Kyle-Sidell:Right now we have some of the greatest experts in the world giving their opinions. By that, I mean the Italians and Dr Gattinoni. I certainly could be wrong. What I'm asking for is not even not an immediate change in the ventilation strategy, because I'm critical care trained, I'm not pulmonary trained and I'm not as experienced as many around the country and many in my own hospital. But what I would like to see is all of these great minds get together. If they can accept this notion that perhaps we need to switch paradigms, and they're able to better create a path forward that fits the disease. I would gladly follow them. Really, what I'm asking and what I'm requesting is that all of the experts in the field get together and perhaps come up with some fresh recommendations.
Whyte: You've been active on social media, as I mentioned. Are you a whistleblower?
Kyle-Sidell: This is sort of my first foray into social media. I don't know that I'm a whistleblower. I don't know that anyone was trying to purposely do any harm. I think that, all of the physicians involved and all of the nurses and everyone writing protocols—everyone is working as fast and as hard as they can with good faith and pure intention. For me, I saw something clinically that didn't make sense. And seeing that New York is about 10 days ahead of the rest of country, I just felt compelled to get that information out.
Whyte: Has speaking up impacted your professional career?
Kyle-Sidell: I don't know yet. In one sense, I have not felt qualms about it. For whatever reason, I trained in critical care and I was an ER doctor, and I think part of that allowed me to see it a little bit better. Because if you just received these patients in the ICU on breathing tubes, it's very hard to see this physiology. I was running around the hospital from the ER to the floors to the ICU, and I saw them in all stages of this disease. When you see them in all those different stages, you're able to see that something physiologically doesn't make sense. So, in a way, I do feel that somehow my training and my position, being in New York City, allowed me to see this. I have not felt any conflict about coming forward, per se. And I don't know what it will do for my career, but I hope that people know that I'm not doing this with any kind of— I'm not trying to stymie anything. It's really that I'm doing what I think is right.
Whyte: What are the two things that we need to be doing right now to really address the mortality?
Kyle-Sidell: That goes back to your question of "if I am wrong." We are desperate now in the sense that everything we are doing does not seem to be working. So we've reached a point that most other diseases have not reached, where many physicians are willing to try anything that may help because so little seems to be helping.
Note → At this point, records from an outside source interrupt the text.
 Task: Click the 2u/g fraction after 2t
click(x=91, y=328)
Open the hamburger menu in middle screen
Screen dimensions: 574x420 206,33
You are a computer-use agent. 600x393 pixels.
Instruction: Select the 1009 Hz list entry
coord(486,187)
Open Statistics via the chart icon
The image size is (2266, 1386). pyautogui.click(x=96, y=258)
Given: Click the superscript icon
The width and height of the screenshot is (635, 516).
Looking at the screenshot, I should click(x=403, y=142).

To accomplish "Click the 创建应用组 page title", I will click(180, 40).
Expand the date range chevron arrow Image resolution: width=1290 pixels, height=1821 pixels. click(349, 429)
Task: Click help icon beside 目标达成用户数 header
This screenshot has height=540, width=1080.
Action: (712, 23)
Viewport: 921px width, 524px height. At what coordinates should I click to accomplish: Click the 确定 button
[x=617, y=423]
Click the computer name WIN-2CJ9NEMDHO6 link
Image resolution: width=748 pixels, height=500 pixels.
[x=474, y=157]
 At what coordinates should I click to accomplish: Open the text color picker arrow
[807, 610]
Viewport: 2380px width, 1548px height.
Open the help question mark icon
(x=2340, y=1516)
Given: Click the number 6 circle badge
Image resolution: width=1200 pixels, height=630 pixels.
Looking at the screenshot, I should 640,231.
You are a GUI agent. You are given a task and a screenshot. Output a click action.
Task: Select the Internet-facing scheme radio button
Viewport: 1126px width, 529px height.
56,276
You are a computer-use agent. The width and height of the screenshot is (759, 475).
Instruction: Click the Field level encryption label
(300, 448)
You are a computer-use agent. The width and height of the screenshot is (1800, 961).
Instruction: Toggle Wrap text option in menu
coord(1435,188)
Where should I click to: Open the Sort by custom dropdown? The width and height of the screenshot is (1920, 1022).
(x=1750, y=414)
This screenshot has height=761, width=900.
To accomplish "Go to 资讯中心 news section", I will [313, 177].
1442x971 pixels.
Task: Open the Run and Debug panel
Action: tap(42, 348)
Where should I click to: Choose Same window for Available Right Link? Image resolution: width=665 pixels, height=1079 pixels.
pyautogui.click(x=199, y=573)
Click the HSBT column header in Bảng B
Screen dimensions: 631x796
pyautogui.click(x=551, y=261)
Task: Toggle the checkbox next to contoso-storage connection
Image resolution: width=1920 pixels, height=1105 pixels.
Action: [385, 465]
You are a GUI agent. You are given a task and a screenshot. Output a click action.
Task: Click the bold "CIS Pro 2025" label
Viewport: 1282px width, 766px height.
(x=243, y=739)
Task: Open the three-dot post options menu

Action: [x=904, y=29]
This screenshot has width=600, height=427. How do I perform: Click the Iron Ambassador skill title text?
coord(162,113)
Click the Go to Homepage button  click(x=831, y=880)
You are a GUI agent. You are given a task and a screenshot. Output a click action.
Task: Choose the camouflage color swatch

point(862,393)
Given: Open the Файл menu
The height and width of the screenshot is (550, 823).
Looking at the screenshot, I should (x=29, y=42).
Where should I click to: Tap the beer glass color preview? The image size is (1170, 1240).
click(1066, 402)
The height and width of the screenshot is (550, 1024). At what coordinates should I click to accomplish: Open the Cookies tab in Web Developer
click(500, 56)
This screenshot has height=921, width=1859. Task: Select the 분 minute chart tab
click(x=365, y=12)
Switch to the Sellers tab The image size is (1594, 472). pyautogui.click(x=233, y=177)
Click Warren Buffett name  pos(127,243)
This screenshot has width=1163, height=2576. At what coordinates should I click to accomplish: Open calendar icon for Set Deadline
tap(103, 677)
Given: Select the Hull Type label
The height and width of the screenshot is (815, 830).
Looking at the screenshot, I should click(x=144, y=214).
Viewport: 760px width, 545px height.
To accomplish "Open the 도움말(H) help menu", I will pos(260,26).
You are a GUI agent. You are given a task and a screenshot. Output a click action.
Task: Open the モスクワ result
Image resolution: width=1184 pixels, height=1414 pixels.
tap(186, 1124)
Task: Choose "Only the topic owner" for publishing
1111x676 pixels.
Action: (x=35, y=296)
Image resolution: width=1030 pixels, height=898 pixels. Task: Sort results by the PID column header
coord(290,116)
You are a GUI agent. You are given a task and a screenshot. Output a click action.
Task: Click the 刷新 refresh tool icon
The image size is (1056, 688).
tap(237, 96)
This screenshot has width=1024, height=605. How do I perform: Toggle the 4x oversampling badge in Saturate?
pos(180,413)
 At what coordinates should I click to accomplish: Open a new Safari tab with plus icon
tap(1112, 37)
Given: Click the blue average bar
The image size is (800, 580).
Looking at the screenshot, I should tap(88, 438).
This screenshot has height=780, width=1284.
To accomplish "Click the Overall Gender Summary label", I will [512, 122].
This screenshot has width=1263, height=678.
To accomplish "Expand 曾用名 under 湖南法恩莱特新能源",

One of the reasons I speak up, and I hope people at the bedside speak up, is that I think there may be a disconnect between those who are seeing these patients directly, who are sensing that something is not quite right, and those brilliant people and researchers and administrators who are writing the protocols and working on finding answers. The first thing to do is see if we can admit that this is something new. I think it all starts from there. I think we have the kind of scientific technology and the human capital in this country to solve this or at least have a very good shot at it. I think the second thing is that whatever collaboration we can do with those who came before us—and by that, I mean the Chinese and the Italians and the Egyptians and whoever else has experienced this—if there's anything we can learn from them, I think we need to open up and be ready to receive their help.
Whyte: Dr Kyle-Sidell, I want to thank you for speaking up and sharing your story with us.
Kyle-Sidell: Thank you very much. I appreciate you allowing me to speak.
Whyte: I want to thank you for watching "Coronavirus in Context." I'm Dr John Whyte.